I don't see any flock'able resource shared between instances, do you?

-- 
Bernhard
Comment 8 Eugene Grosbein 2011-01-04 09:44:36 UTC
On 04.01.2011 15:39, Bernhard Schmidt wrote:

>> Proper fine-grained locking was always good solution for race problem :-)
>> How about using flock(2) in wpa_supplicant source code?
> 
> I don't see any flock'able resource shared between instances, do you?

Just use pidfile(3) :-)
Comment 9 Bernhard Schmidt freebsd_committer freebsd_triage 2011-01-17 20:27:36 UTC
Hi,

can you give attached patch a shot? Just apply it to /etc/devd.conf and 
restart devd. This should fix the issue with netif restart.

Thanks.

-- 
Bernhard
Comment 10 Bernhard Schmidt freebsd_committer freebsd_triage 2011-01-18 10:23:32 UTC
State Changed
From-To: suspended->feedback

feedback requested
Comment 11 Raphael Kubo da Costa 2011-01-19 00:41:32 UTC
On 01/17/2011 18:27, Bernhard Schmidt wrote:
> Hi,
>
> can you give attached patch a shot? Just apply it to /etc/devd.conf and
> restart devd. This should fix the issue with netif restart.
>
> Thanks.

Hi,

I applied the patch, then stopped devd and netif (in this order). After 
that, I started devd and netif (in this order).
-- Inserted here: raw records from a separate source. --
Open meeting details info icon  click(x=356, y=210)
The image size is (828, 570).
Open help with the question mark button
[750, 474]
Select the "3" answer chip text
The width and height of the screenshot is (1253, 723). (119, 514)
I did not lose packets when pinging a remote host, nor did I lose any 
after ~2 netif restarts. In the third time, I started losing more 
packets than before, and the problem persisted after another restart.

I then stopped devd again, then stopped netif again, started both again 
and the problem disappeared. So it seems not to have completely vanished.
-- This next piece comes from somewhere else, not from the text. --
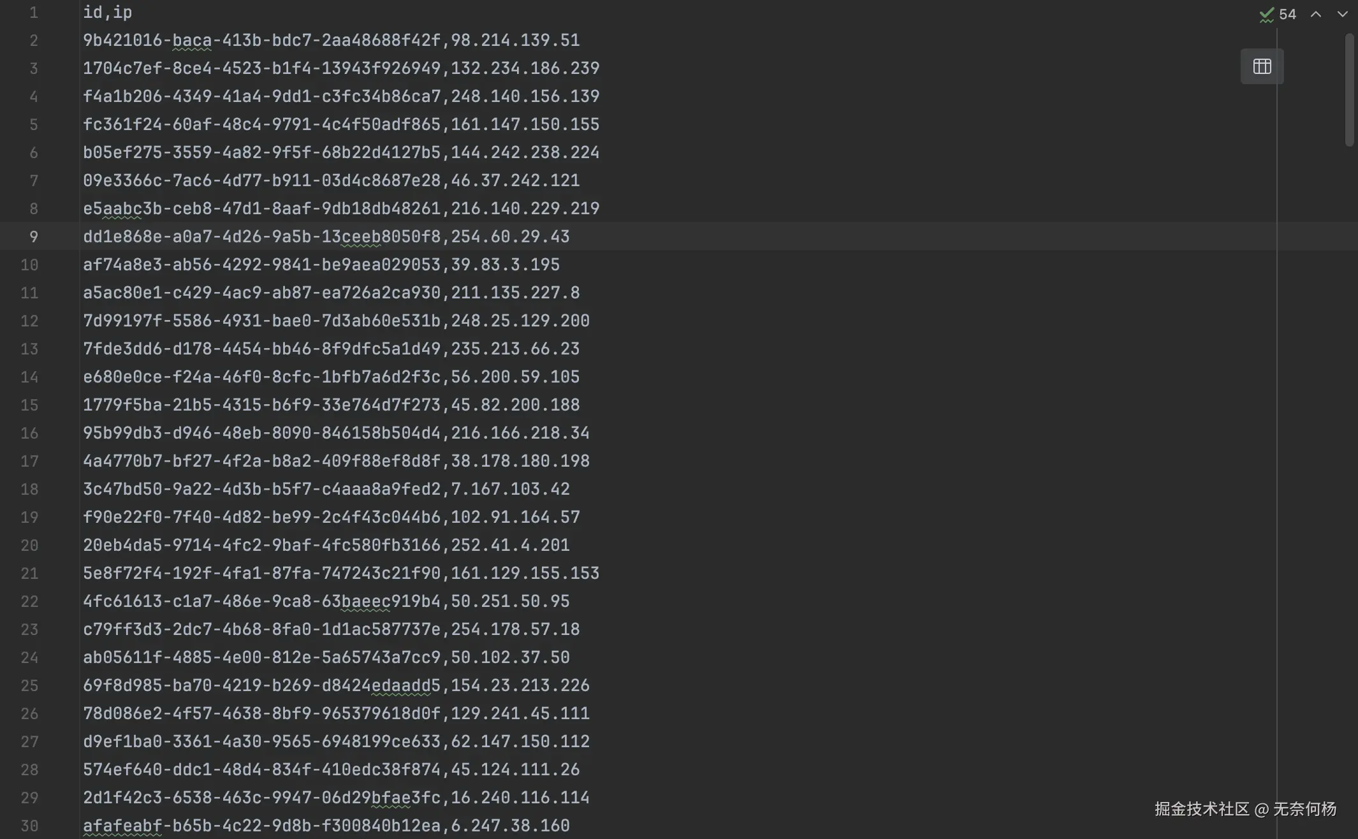Jump to next highlighted problem arrow
Screen dimensions: 1358x839
pos(1342,14)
Should I revert the patch?
Comment 12 Bernhard Schmidt freebsd_committer freebsd_triage 2011-01-19 07:14:32 UTC
On Wednesday, January 19, 2011 01:41:32 Raphael Kubo da Costa wrote:
> On 01/17/2011 18:27, Bernhard Schmidt wrote:
> > Hi,
> > 
> > can you give attached patch a shot? Just apply it to /etc/devd.conf
> > and restart devd. This should fix the issue with netif restart.
> > 
> > Thanks.
> 
> Hi,
> 
> I applied the patch, then stopped devd and netif (in this order).
> After that, I started devd and netif (in this order).
> 
> I did not lose packets when pinging a remote host, nor did I lose any
> after ~2 netif restarts. In the third time, I started losing more
> packets than before, and the problem persisted after another restart.
> 
> I then stopped devd again, then stopped netif again, started both
> again and the problem disappeared. So it seems not to have
> completely vanished.
> 
> Should I revert the patch?

While the 'packet loss' occurs, can you do a 'ps xauw | grep wpa'? if 
there aren't 2 instances of wpa_supplicant running, that's a new issue.

-- 
Bernhard
Comment 13 Raphael Kubo da Costa 2011-01-20 00:40:22 UTC
On 01/19/2011 05:14, Bernhard Schmidt wrote:
> On Wednesday, January 19, 2011 01:41:32 Raphael Kubo da Costa wrote:
>> On 01/17/2011 18:27, Bernhard Schmidt wrote:
>>> Hi,
>>>
>>> can you give attached patch a shot? Just apply it to /etc/devd.conf
>>> and restart devd. This should fix the issue with netif restart.
>>>
>>> Thanks.
>>
>> Hi,
>>
>> I applied the patch, then stopped devd and netif (in this order).
>> After that, I started devd and netif (in this order).
>>
>> I did not lose packets when pinging a remote host, nor did I lose any
>> after ~2 netif restarts. In the third time, I started losing more
>> packets than before, and the problem persisted after another restart.
>>
>> I then stopped devd again, then stopped netif again, started both
>> again and the problem disappeared. So it seems not to have
>> completely vanished.
>>
>> Should I revert the patch?
>
> While the 'packet loss' occurs, can you do a 'ps xauw | grep wpa'? if
> there aren't 2 instances of wpa_supplicant running, that's a new issue.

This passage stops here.